When he got sick it tore me apart. I wasn’t ready to say goodbye to him so I put him through four radiation treatments to buy another 8-15 months of time, as well as acupuncture, mushroom supplements and changing his food to canned. I got exactly 15 months, and it wasn’t the nasal carcinoma that killed him in the end. It was prostate cancer. I was driving my youngest home from camp when I got the call from the vet telling me the lab results. We went home and picked up my husband and other daughter and went to the vet to say our goodbyes. My son was in Africa, unreachable. As he lay on the table, while we sobbed and buried our faces in his fur, his eyes caught mine and it was as if he was asking me for permission to go. He seemed to say, “I’ve lasted as long as I could. You’ll be okay on your own now.” I nodded, wiping away tears, not wanting to prolong his suffering. “It’s okay, you can go now, Harr Bear,” I said, my hand on his head, gently scratching behind his ear where he liked to be touched. The vet gave him the injection and within seconds his eyes closed and his spirit left, peacefully, quietly, in dignity even in his death.

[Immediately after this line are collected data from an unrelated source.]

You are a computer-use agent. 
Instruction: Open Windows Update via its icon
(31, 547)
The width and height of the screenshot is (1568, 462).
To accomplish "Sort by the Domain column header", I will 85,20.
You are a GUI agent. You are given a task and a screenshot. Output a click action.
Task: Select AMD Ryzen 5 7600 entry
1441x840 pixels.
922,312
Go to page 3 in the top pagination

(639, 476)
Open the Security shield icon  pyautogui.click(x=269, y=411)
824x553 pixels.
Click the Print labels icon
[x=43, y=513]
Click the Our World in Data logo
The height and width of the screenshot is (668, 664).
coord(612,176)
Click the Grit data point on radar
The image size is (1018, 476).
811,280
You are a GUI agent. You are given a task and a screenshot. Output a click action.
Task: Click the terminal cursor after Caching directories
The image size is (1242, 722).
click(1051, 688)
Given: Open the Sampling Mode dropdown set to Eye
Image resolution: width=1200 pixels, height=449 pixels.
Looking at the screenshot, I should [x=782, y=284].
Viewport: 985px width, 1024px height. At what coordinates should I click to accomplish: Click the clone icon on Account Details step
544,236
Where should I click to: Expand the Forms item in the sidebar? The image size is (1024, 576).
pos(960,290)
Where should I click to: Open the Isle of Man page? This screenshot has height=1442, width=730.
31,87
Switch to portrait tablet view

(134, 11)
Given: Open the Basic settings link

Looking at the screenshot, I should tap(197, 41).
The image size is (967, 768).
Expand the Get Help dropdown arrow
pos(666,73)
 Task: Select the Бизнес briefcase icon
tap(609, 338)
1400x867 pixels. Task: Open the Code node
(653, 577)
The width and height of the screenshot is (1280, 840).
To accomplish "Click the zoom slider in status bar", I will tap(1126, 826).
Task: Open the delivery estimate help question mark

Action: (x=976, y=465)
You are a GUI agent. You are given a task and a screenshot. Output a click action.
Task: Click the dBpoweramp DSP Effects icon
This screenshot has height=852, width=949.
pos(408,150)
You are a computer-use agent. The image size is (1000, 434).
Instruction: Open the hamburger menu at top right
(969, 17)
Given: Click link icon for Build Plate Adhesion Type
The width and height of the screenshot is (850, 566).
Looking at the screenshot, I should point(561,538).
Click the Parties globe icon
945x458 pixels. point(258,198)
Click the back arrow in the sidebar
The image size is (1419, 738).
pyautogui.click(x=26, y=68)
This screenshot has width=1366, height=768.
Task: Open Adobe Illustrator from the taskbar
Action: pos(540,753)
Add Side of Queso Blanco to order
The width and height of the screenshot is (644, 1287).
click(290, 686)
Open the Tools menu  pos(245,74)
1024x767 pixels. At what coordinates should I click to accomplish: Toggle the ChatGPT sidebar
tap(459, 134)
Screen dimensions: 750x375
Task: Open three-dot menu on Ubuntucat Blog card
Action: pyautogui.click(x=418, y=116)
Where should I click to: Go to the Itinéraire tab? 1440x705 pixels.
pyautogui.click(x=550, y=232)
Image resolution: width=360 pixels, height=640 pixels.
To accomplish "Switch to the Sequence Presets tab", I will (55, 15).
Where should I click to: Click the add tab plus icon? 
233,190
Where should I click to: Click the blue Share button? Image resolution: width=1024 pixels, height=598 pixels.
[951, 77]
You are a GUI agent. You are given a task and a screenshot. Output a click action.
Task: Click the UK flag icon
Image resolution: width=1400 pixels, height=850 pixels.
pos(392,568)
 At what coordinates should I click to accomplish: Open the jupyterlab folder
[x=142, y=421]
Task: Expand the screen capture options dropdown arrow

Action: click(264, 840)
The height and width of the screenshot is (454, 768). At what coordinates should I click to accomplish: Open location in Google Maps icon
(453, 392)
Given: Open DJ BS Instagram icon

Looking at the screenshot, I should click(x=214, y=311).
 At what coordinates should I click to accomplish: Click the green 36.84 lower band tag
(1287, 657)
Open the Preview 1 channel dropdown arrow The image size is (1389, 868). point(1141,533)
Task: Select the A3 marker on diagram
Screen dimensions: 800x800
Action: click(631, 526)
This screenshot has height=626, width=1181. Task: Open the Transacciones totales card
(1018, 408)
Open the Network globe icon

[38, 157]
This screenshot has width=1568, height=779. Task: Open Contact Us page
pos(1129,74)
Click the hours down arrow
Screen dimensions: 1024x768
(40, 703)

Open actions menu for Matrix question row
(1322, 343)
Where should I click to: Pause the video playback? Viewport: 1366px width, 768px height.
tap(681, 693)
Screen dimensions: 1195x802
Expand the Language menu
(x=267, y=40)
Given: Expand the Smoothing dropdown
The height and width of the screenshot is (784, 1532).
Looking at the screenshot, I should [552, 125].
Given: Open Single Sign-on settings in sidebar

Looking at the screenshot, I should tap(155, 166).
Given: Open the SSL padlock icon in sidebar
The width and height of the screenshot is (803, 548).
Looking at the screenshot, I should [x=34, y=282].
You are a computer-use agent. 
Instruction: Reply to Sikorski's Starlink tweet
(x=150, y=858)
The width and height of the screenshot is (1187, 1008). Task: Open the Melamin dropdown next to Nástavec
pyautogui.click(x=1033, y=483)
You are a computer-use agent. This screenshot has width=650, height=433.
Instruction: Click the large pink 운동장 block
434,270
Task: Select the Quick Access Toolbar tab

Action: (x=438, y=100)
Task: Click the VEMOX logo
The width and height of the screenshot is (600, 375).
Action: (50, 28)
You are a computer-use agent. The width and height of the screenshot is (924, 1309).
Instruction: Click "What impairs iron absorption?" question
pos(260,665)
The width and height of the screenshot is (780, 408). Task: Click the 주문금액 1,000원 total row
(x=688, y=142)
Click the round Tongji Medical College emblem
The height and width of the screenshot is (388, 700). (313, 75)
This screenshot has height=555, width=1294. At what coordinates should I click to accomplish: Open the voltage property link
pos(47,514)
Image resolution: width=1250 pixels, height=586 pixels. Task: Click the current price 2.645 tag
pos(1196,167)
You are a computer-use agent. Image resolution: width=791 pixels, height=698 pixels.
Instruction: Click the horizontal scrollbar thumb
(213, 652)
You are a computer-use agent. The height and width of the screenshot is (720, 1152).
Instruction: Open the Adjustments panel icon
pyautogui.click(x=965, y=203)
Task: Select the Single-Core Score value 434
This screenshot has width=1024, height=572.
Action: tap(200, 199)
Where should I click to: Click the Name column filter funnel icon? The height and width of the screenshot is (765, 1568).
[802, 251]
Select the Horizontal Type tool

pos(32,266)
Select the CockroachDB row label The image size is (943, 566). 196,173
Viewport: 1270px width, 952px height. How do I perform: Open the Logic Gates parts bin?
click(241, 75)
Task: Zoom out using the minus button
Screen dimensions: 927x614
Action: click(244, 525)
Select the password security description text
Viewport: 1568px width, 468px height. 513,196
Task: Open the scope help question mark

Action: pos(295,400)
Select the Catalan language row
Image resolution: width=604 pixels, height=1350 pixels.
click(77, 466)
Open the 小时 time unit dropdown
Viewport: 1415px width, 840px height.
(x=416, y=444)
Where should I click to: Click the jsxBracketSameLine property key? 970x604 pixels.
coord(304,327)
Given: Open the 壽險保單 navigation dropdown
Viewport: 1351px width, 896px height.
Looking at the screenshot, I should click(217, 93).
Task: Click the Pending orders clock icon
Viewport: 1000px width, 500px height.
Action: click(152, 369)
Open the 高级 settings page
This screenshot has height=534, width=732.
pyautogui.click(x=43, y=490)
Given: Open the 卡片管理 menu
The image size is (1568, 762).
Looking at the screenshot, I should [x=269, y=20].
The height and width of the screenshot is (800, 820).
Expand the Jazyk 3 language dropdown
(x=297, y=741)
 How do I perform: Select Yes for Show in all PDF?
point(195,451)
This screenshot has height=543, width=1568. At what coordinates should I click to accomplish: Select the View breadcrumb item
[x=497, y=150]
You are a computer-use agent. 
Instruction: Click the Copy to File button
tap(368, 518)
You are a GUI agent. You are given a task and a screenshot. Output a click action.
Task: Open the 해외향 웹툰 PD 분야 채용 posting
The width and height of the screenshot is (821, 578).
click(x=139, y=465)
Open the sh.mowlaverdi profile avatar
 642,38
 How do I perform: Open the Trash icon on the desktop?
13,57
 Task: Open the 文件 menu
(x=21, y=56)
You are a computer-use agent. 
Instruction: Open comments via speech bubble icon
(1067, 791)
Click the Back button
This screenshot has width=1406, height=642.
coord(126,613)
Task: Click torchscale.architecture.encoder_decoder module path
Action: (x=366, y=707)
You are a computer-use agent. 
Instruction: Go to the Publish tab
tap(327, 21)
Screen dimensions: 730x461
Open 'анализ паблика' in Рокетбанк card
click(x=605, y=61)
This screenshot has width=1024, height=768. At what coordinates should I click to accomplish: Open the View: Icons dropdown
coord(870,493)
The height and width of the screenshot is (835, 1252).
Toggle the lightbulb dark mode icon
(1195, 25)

I had him cremated so we could scatter his ashes together, when my son returned home. The first thing he asked me when I was driving him from the airport after being gone for five weeks was, “How is Harry?” When I couldn’t answer immediately because my throat had clogged up with tears, he said, “I knew I wouldn’t see him alive again.” Grief flashed nakedly across his face before he turned his head and stared out the window, silently absorbing the loss. Maybe we are crazy to care so much about our pets, but these animals steal into our hearts, giving so much, asking so little, and become part of the tapestry of our family. Harry filled a big section of that tapestry, and though he’s gone now, the color that he wove in is still shining brightly, and we can admire the beauty of his contribution whenever we want, through our memories.